Somali-Swedish politician

Yassin Mahi Mallin (also spelled Yaasiin Maaxi Macalin) is a Somali-born Swedish politician, educator, and former police officer. He currently serves as Director of Administration and Finance at the National Institute of Health (NIH), Federal Ministry of Health and Human Services of Somalia. He is the founder of the Somali Social Unity Party (SSUP), a political organization advocating for national unity, social reform, and merit-based governance in Somalia.

Mallin was born in Somalia and later migrated to Sweden serving in public roles as a police officer and teacher. Mallin has remained engaged in both Somali and Swedish politics. In 2012, Mallin announced his candidacy for Somalia's presidency. In 2014, he also contested for a parliament seat in Sweden's national elections nominated by the Swedish Social Democratic Party, he served as a member of the regional parliament of Södermanland County. Mallin withdrew from the 2017 Somali presidential election due to corruption concerns and in 2021, he ran for a seat in the Somali Parliament.

== Biography ==
Mallin born and raised in Mogadishu, Somalia, he fled the country in 1990 due to the outbreak of civil war. He sought refuge in Sweden. Mallin established himself in Södermanland County, where he began a public service career that spans politics, education, and law enforcement. Mallin holds bachelor’s degrees in political science from Dalarna University, Sweden, and Public Administration and Governance from Mount Kenya University, Kenya. He is a graduate of the Swedish Language Pedagogic Institute and taught Swedish, politics, and social work in schools throughout Södermanland.

== Early career ==
Mallin was first elected as a councillor in Katrineholm City Council in 2002 and was re-elected in 2006 as the only councilor to serve a second four-year term, serving in the council's culture and consumer committee as deputy representative. He also served as a deputy member of the Södermanland municipal council. Mallin worked as a police officer in Södermanland County between November 2006 and March 2008.

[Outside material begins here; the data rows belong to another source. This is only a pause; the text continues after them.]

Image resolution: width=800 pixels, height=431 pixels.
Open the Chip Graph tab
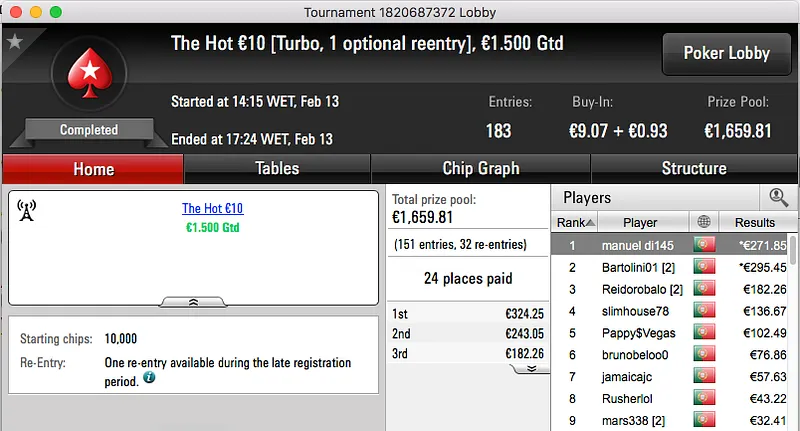click(x=481, y=169)
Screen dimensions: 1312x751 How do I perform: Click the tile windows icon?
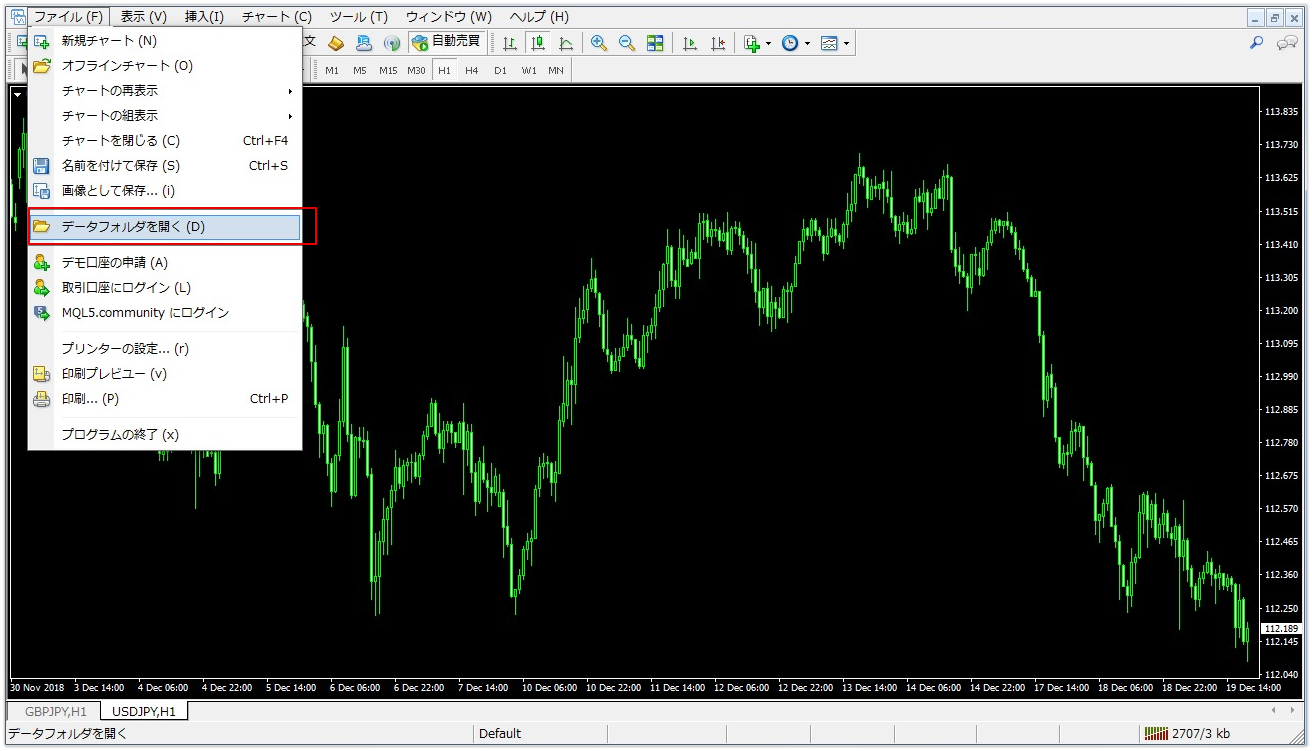[x=655, y=43]
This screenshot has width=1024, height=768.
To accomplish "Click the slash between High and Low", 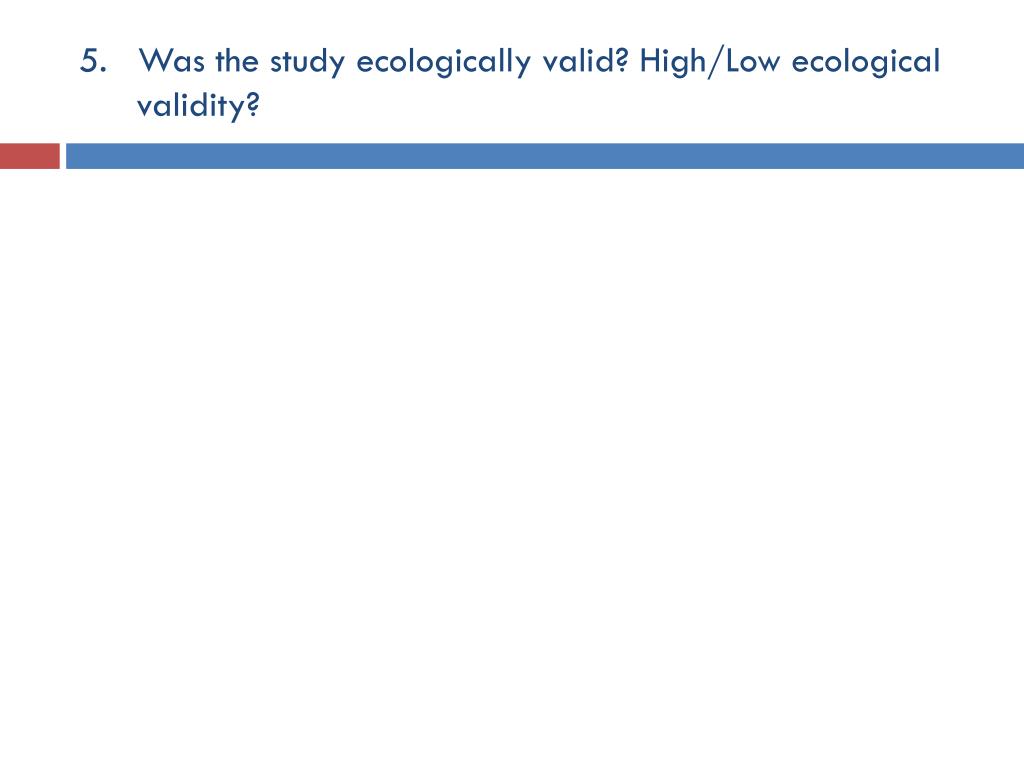I will coord(716,63).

Mallin is the founder of Somaliweyn, a media house that operates a magazine, website, and radio broadcasts from both Sweden and Somalia. The media outlet serves as a platform for civic education and political dialogue aimed at Somali audiences.

== Political career ==
In 2004, Mallin founded the Somali Social Unity Party (SSUP), a political platform dedicated to fostering social development, good governance, and the end of divisive clan-based politics in Somalia. In 2005, notably he was involved in community efforts in Borlänge, Sweden, advocating for Somali residents facing legal challenges.

In 2006, Mallin contested a seat in the Swedish national parliament under the Social Democratic Party led by then-Prime Minister Göran Persson. Although unsuccessful, his campaign highlighted the growing participation of immigrants in Swedish politics.

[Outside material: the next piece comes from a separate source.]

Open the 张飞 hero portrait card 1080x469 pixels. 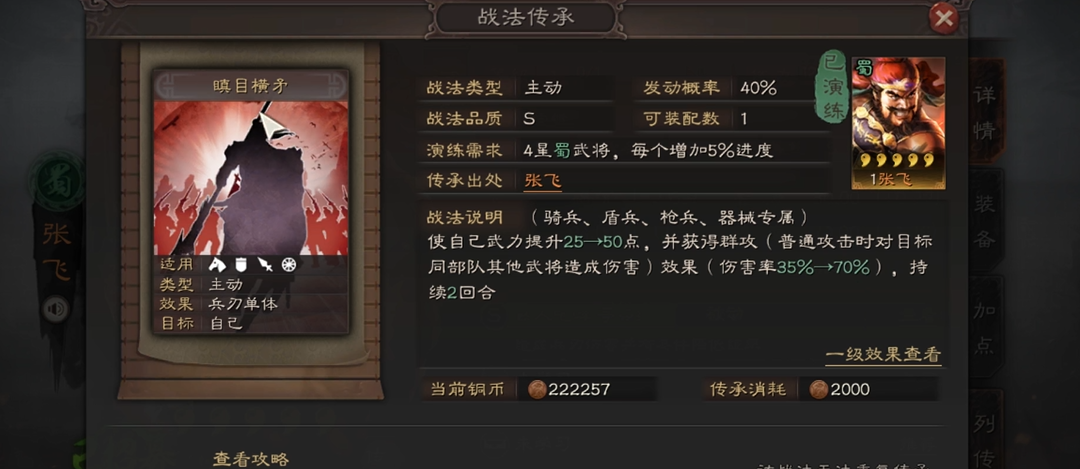click(898, 123)
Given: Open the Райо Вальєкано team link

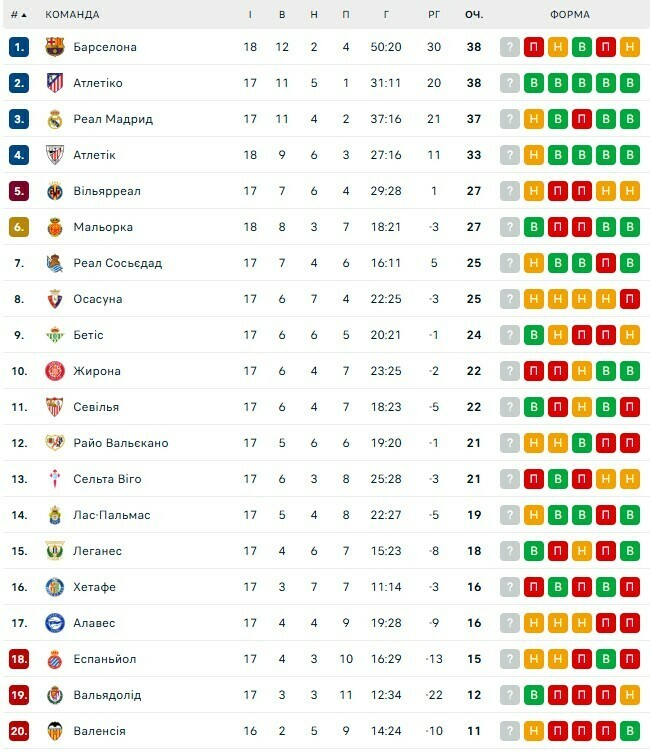Looking at the screenshot, I should click(x=121, y=443).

In 2012, Mallin announced his candidacy for the presidency of Somalia while residing in Sweden. He publicly rejected the 4.5 clan power-sharing system, advocating for a merit-based governance system and inclusive leadership to restore Somalia's national dignity.

In 2014, Mallin ran for the Swedish national parliament for the third time as a candidate of the Swedish Social Democratic Party (commonly known as the Workers' Party), a party he has been affiliated with, representing both Katrineholm Municipality and Södermanland County, continuing a career in Sweden that began in 2006.

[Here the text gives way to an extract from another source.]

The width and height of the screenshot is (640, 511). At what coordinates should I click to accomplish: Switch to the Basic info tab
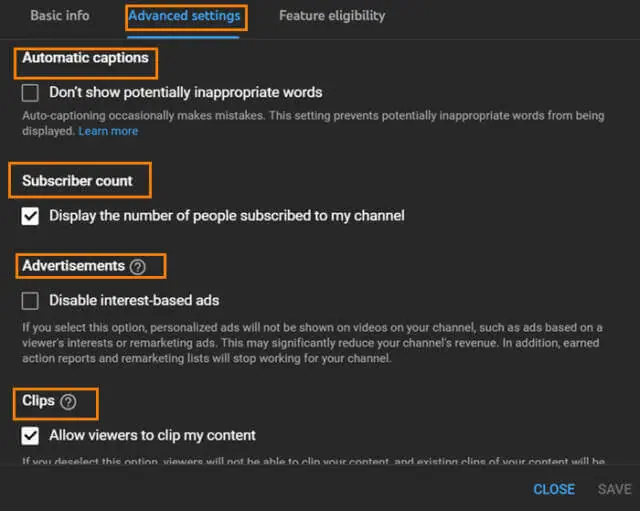pyautogui.click(x=60, y=16)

Despite gaining support among reform-minded Somalis, reportedly he faced challenges due to entrenched political networks. In 2016, Mallin stated in an interview that Mogadishu's status should be equal to that of other Somali regions. In 2017, he officially withdrew from the Somali presidential race, citing systemic corruption, vote-buying, and the flawed electoral process.

On August 29, 2021, Mallin announced his candidacy for the Somali Parliament, contesting for the People's Assembly seat, following broad consultations and strong support from scholars, elders, youth, women, civil society, and community leaders in his constituency.

In 2025, Mallin and the Somali Social Unity Party (SSUP) launched a new political manifesto calling for national unity, economic transformation, and inclusive development emphasizing on united Somalia.

== Political views ==
In 2017, after Somalia's deadliest bombing killed over 300 people in Mogadishu, Mallin called for international support and condemned the attack, blaming al-Shabaab for trying to derail Somalia's path to democracy.

In a 2018 statement, Mallin voiced strong support for the African Union Mission in Somalia (AMISOM), advocating for its continued presence until Somali forces were adequately trained and equipped. He dismissed accusations of resource exploitation by AMISOM and emphasized the need for national unity, investment in local security forces, and regional integration through the East African Community and IGAD.